[EXERCISE PASSAGE]
§ §
They're cheeseburger-flavored Pringles. They are really impressive from a food science standpoint, but their side effects are pretty disgusting. They smell like if you smelled the results of somebody's spice rack falling off the wall. They taste kind of weird, but do manage to actually have a kind of smokey cheeseburger after taste. So instead of tasting like an actual cheeseburger I've decided they taste more like a belch from a person who has just eaten a cheeseburger.

The belch comparison was kind of forced upon me, though, since whatever the gently caress they used to create this flavor feels like it's bonded to my skin and GI tract. My breath feels rancid. I chewed gum all night to try to overpower it, but it comes back no matter what. Every time I take a drink I taste the chips again. Every time I hiccup I taste the chips again. I woke up and could still taste the chips from the night before despite having brushed my teeth twice.

I'm not sure what dark magic they used to create these chips, but gently caress man, I think they're cursed.

I ate half the cylinder. My wife ate the other half. I ain't proud.

ErIog has a new favorite as of 06:50 on Nov 27, 2015

Nolan Arenado
May 8, 2009

I'e had these before:



To me, they taste like how a Burger King whopper smells.

cash crab
Apr 5, 2015

all the time i am eating from the trashcan. the name of this trashcan is ideology


To chime in on beer-flavoured bee chat*: My favourite is Pilsner.
§ §
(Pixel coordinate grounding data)
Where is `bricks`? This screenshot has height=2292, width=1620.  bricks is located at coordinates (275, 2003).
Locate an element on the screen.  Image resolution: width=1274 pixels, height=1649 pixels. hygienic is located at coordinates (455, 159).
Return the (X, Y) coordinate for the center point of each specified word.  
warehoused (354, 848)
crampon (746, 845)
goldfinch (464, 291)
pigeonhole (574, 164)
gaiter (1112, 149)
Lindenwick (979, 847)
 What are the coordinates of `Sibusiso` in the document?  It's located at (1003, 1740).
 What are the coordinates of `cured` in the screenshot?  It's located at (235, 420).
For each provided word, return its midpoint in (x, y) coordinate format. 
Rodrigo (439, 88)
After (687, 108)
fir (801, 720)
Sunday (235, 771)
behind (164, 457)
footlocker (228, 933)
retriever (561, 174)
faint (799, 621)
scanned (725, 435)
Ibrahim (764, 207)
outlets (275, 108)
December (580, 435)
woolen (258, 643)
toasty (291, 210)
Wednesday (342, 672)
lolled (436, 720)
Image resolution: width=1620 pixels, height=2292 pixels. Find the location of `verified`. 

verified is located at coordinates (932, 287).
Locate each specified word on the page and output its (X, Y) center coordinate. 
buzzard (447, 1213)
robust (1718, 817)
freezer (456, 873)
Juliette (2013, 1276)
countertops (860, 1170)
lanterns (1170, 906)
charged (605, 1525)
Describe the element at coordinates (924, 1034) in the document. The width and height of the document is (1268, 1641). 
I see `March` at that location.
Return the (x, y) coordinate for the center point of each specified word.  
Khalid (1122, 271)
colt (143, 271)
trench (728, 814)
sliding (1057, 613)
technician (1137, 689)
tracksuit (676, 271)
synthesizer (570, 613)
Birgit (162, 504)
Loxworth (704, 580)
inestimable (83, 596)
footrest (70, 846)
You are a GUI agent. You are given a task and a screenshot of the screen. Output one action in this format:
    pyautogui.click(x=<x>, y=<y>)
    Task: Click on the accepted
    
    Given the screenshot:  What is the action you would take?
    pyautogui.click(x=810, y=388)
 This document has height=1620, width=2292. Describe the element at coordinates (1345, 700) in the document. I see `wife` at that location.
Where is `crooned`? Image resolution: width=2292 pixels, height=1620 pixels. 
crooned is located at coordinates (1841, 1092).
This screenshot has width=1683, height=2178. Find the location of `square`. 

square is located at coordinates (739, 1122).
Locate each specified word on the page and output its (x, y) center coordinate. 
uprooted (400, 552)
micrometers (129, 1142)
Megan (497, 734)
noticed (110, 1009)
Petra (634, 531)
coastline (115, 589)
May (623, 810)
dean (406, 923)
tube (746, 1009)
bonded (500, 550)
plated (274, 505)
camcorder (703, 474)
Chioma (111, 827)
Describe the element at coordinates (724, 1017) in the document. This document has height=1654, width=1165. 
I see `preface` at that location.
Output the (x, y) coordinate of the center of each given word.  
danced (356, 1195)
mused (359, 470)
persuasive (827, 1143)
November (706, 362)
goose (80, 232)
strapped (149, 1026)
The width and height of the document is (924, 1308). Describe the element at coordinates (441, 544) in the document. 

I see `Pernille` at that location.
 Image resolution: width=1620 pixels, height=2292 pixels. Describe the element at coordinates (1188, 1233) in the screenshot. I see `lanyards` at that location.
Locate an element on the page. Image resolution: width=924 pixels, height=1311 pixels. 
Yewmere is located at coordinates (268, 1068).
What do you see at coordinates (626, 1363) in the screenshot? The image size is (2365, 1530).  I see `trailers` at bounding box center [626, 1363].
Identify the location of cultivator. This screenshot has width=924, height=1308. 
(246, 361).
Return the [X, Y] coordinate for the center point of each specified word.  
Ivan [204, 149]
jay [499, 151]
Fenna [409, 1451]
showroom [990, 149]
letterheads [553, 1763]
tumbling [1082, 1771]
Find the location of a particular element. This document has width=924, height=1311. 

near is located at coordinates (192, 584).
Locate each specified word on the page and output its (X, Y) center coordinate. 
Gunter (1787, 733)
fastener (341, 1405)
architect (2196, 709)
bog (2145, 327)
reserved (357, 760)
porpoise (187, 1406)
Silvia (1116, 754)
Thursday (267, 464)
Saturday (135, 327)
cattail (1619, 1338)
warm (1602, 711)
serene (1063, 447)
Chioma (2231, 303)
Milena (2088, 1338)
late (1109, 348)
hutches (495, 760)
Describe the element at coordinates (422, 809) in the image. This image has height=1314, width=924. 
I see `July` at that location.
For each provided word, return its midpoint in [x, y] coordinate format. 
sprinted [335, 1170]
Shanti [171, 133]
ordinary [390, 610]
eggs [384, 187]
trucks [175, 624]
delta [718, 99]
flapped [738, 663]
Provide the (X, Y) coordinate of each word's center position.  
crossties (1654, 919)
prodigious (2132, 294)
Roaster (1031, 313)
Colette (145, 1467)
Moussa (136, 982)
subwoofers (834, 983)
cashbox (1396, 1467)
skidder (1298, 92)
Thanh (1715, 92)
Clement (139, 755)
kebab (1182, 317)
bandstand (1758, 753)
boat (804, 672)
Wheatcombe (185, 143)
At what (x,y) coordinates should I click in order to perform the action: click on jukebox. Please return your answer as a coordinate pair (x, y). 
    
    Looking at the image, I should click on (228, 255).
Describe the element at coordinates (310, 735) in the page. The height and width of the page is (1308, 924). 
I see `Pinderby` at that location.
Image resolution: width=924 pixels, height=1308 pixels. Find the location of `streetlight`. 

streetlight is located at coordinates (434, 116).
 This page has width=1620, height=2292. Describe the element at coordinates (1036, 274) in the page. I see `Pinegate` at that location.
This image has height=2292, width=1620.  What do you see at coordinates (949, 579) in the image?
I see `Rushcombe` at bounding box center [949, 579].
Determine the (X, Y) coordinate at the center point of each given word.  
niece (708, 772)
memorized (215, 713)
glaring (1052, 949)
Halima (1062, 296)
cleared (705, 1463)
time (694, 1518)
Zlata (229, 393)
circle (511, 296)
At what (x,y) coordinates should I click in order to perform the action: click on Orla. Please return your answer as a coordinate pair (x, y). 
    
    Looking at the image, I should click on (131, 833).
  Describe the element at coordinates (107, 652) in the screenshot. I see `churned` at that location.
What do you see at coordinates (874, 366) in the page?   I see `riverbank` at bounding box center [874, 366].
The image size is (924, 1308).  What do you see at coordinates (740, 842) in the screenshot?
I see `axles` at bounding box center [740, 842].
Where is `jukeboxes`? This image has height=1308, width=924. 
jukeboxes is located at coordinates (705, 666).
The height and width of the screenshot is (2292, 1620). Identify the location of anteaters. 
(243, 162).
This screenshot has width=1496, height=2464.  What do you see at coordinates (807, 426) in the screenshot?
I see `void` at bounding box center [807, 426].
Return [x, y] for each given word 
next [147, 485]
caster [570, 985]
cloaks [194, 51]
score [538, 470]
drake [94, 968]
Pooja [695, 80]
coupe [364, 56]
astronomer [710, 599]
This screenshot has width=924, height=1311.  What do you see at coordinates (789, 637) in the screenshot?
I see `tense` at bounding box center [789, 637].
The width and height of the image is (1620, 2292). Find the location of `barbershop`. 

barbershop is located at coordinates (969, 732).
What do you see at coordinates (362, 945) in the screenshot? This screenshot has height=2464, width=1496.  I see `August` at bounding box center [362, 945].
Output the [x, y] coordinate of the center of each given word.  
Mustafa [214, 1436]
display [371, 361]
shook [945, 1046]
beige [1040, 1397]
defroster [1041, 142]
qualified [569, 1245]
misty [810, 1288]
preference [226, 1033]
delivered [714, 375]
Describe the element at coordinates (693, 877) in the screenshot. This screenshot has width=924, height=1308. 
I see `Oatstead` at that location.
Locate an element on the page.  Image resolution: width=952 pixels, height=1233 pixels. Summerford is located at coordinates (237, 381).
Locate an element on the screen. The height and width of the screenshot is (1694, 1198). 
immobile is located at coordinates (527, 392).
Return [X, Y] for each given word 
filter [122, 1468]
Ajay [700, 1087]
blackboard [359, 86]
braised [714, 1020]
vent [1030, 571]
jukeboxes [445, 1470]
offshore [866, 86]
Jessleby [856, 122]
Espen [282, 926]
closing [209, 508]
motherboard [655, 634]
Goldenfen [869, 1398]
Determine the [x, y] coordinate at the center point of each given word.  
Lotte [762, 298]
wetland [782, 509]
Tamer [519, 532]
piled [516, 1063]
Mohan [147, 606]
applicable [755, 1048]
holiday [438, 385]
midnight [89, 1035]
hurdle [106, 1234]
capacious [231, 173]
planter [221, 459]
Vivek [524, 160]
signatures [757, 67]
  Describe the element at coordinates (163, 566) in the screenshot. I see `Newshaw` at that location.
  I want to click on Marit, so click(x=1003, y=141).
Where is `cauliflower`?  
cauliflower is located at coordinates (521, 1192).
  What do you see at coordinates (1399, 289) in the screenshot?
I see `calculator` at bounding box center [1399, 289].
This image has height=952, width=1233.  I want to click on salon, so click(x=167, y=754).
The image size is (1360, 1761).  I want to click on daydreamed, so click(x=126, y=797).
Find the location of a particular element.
§ §
[EXERCISE SET]
a - Condense the paragraph of the Pringles post above that begins "The belch comparison was kind of forced upon me" into a short bulleted list, keeping its main facts.
b - Answer these questions from the Pringles post above:
(i) What flavor are the Pringles?
(ii) How much of the cylinder did the writer eat, and who ate the rest?
(iii) According to the reply from Nolan Arenado, what do the chips taste like?

[SOLVED PROBLEMS]
a -
- The flavoring seems to cling to the writer's skin and GI tract, which is what prompted the belch comparison.
- The writer's breath feels rancid.
- Chewing gum all night didn't overpower the taste; it kept coming back.
- The chips could be tasted again with every drink and every hiccup.
- The taste was still there the next morning, even after brushing teeth twice.

b -
(i) Cheeseburger.
(ii) Half; the writer's wife ate the other half.
(iii) Like how a Burger King Whopper smells.